I am finding that I am re-building a support circle. I'm trying hard to surround myself with people who I don't need to "pretend" with. To find people who understand and can support.
I love these little guys.
I want them to heal.
I want them to have the world of opportunities before them that all children should have. In a perfect world.
I am trying to remind myself that God gave me these children because I am the right Mama for them. Because there were some many points in our adoption road where it could have fallen apart. Where the door could have been slammed in our faces.
But it never was.
There are days when I get mad at this whole thing because it's not easy.
There are days when I am resentful at how up-ended our home is right now.
There are days when I mourn for the normalcy we once had.
And there are days when I'm faced with behavioral challenges and I don't have a stinkin' clue about how to handle them.

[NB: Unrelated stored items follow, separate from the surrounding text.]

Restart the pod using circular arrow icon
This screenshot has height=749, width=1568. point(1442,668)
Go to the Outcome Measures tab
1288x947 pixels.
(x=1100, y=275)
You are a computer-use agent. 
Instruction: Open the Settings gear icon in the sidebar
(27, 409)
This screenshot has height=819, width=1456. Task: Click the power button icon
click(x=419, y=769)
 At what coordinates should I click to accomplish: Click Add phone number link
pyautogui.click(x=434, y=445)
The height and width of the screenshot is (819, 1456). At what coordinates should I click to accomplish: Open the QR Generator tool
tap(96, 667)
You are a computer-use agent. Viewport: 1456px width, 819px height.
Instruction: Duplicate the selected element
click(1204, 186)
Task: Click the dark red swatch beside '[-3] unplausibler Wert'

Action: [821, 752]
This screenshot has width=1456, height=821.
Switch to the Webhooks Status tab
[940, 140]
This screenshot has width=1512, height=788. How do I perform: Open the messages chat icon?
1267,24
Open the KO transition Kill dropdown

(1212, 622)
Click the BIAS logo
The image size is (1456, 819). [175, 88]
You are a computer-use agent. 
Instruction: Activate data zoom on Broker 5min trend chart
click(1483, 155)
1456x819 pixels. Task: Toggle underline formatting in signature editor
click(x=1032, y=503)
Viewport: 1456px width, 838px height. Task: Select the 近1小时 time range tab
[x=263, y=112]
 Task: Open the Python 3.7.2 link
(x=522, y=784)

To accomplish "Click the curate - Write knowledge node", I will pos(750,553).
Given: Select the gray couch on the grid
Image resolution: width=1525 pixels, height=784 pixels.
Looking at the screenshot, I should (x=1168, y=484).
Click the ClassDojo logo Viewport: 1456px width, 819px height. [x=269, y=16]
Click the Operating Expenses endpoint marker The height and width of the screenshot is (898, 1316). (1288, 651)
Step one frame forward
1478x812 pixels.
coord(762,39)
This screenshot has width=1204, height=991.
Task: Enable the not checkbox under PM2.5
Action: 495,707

So far, in all these failures, I often find myself questioning God's judgment when he gave me these boys. Because, most days, I don't have a clue. Most days, I'm worried that I'm actually adding to the damage.
For now, I'm going to keep the blog public. I might at some point create a separate blog where I can blog freely about these attachment issues and challenges, but for now, I'm going to test the waters here. I know how much reading other blogs by women gracious enough to stay public has helped me. And I'd like to 'keep it real' publicly here. But, there are a good deal of people in my real world who read this, and I'm not sure how comfortable I am with all of that.
I wish I had some profound bit of insight to share here or some elegant words to end this post. But I don't. Instead, I'll just end it awkwardly: We're here in this attachment journey. And I'm going to blog about it. And if you will kindly hold my hand (because putting so much of this 'out there' is scary!), I would be ever so grateful.